Though East Baton Rouge Parish sales were flat, total home sales in the eight-parish Capital Region for 2014 finished 3.2% higher than in 2013, aided by a strong December in which area sales jumped by 6.4% compared to the same month the previous year. In its latest monthly report, released today, the Greater Baton Rouge Association of Realtors says 8,903 homes were sold last year in East Baton Rouge, Ascension, Livingston, West Baton Rouge, East Feliciana, West Feliciana, Iberville and Pointe Coupee parishes.
The association recorded 8,625 sales in those parishes in 2013. The average home sale price in the Capital Region rose 2.3% last year to $203,203.
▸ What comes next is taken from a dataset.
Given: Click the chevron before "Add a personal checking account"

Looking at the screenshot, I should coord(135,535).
“There’s no reason to think that 2015 isn’t going to be another really strong year,” says GBRAR President Donna Wolff. “Our economy is really strong, our job market is extremely healthy and if interest rates stay low like they have been—and the predictions are that they may not really climb until the end of the year—I don’t see why 2015 won’t be even better than this year.”
While the Capital Region posted a year-over-year increase in sales in 2014, East Baton Rouge Parish hardly changed. The parish registered 4,700 total sales, just eight fewer than the 2013 tally and a 0.2% decline. Ascension Parish, meanwhile, notched 1,720 sales last year, an increase of 3.2% over the 2013 total. Livingston Parish saw annual sales rise by 10.8% last year to 1,639. Inventory is particularly low in Ascension in Livingston, Wolff notes. There were 451 homes for sale in Ascension during December, 13.4% less than were available in December 2013. In Livingston, 587 homes were on the market in December, 21.4% fewer than the previous year.
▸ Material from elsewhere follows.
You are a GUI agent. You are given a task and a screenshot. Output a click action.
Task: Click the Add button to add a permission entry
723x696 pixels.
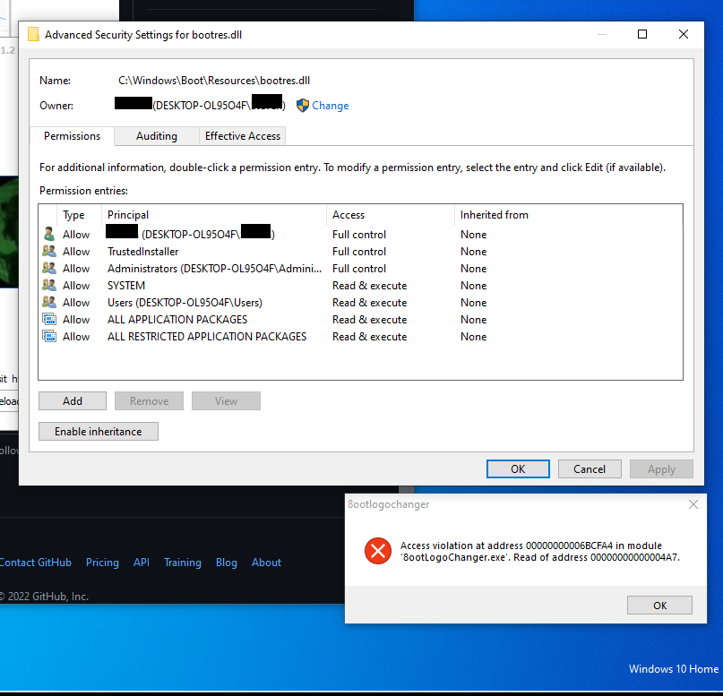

The months supply of inventory figure—or the number of months it would take to sell the entire inventory at the current sales rate—was at three months in Ascension and 4.1 months in Livingston at the close of 2014. Realtors consider any reading below six months to reflect a seller’s market. In East Baton Rouge Parish, the months supply of inventory was at five months at the end of last year, also indicating a seller’s market and a decline of 1.1 months from December 2013.